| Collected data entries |
Start of Block

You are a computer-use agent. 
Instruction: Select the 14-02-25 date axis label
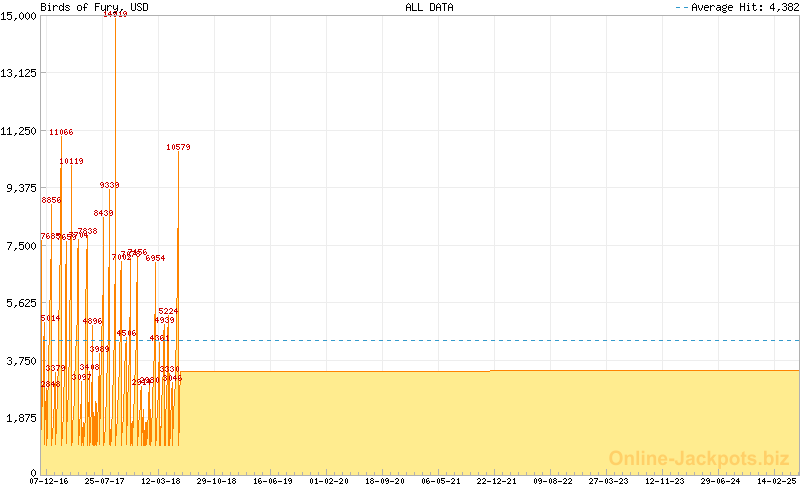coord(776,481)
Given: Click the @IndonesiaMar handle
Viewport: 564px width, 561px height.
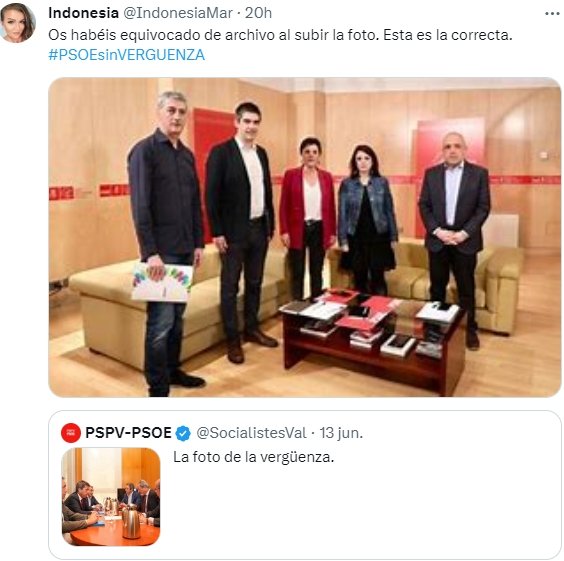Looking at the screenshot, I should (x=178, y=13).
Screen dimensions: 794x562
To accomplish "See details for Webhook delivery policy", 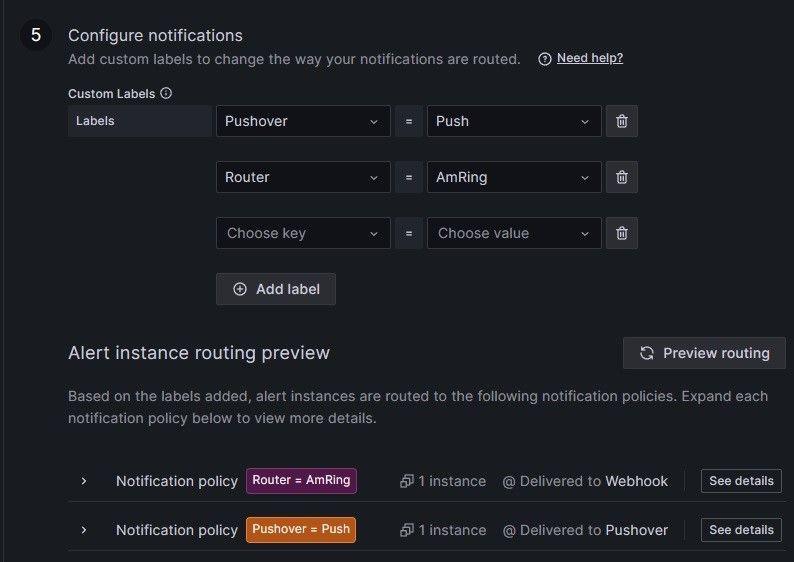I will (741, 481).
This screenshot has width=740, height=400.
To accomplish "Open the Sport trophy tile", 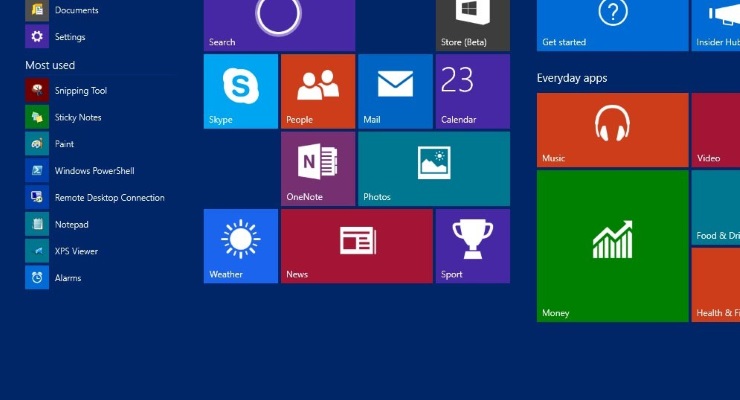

End of Block

| Task directions |
Skip the pictures. Restate exactly the lines from the start of the entries through the line containing "Screen dimensions: 794x562", both ends included.

| Completed exercise |
You are a computer-use agent. 
Instruction: Select the 14-02-25 date axis label
coord(776,481)
Given: Click the @IndonesiaMar handle
Viewport: 564px width, 561px height.
Looking at the screenshot, I should (x=178, y=13).
Screen dimensions: 794x562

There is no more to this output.